• _Written instruction_:
Reproduce the entries below word for word, keeping every line in its original order.

[Word and element location entries]
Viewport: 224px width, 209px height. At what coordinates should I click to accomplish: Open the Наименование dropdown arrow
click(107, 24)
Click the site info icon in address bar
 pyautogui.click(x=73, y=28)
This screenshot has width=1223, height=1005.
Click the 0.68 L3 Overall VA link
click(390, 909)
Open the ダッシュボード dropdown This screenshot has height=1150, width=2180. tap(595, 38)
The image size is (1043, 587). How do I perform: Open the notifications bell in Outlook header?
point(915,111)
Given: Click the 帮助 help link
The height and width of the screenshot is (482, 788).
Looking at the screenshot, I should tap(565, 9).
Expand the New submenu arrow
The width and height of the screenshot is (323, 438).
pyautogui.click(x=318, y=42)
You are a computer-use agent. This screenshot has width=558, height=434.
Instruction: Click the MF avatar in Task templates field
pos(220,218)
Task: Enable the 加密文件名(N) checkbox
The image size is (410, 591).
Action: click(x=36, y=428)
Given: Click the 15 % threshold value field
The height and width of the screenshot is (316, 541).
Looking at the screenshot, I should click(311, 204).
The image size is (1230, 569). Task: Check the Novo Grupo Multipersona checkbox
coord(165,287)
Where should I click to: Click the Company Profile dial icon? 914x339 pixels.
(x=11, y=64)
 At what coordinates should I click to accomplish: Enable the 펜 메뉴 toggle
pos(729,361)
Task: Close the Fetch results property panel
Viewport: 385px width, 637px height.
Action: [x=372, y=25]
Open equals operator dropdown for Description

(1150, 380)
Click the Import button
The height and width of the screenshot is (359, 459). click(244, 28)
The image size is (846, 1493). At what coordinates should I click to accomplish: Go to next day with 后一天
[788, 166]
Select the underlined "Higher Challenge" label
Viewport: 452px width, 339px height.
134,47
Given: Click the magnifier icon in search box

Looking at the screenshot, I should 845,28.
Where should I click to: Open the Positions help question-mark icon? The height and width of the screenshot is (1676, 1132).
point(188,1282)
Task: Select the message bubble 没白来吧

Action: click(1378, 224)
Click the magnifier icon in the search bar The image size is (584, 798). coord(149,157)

• _Reply to the task_:
Viewport: 224px width, 209px height. At what coordinates should I click to accomplish: Open the Наименование dropdown arrow
click(107, 24)
Click the site info icon in address bar
 pyautogui.click(x=73, y=28)
This screenshot has width=1223, height=1005.
Click the 0.68 L3 Overall VA link
click(390, 909)
Open the ダッシュボード dropdown This screenshot has height=1150, width=2180. tap(595, 38)
The image size is (1043, 587). How do I perform: Open the notifications bell in Outlook header?
point(915,111)
Given: Click the 帮助 help link
The height and width of the screenshot is (482, 788).
Looking at the screenshot, I should tap(565, 9).
Expand the New submenu arrow
The width and height of the screenshot is (323, 438).
pyautogui.click(x=318, y=42)
You are a computer-use agent. This screenshot has width=558, height=434.
Instruction: Click the MF avatar in Task templates field
pos(220,218)
Task: Enable the 加密文件名(N) checkbox
The image size is (410, 591).
Action: click(x=36, y=428)
Given: Click the 15 % threshold value field
The height and width of the screenshot is (316, 541).
Looking at the screenshot, I should click(311, 204).
The image size is (1230, 569). Task: Check the Novo Grupo Multipersona checkbox
coord(165,287)
Where should I click to: Click the Company Profile dial icon? 914x339 pixels.
(x=11, y=64)
 At what coordinates should I click to accomplish: Enable the 펜 메뉴 toggle
pos(729,361)
Task: Close the Fetch results property panel
Viewport: 385px width, 637px height.
Action: [x=372, y=25]
Open equals operator dropdown for Description

(1150, 380)
Click the Import button
The height and width of the screenshot is (359, 459). click(244, 28)
The image size is (846, 1493). At what coordinates should I click to accomplish: Go to next day with 后一天
[788, 166]
Select the underlined "Higher Challenge" label
Viewport: 452px width, 339px height.
134,47
Given: Click the magnifier icon in search box

Looking at the screenshot, I should 845,28.
Where should I click to: Open the Positions help question-mark icon? The height and width of the screenshot is (1676, 1132).
point(188,1282)
Task: Select the message bubble 没白来吧

Action: click(1378, 224)
Click the magnifier icon in the search bar The image size is (584, 798). coord(149,157)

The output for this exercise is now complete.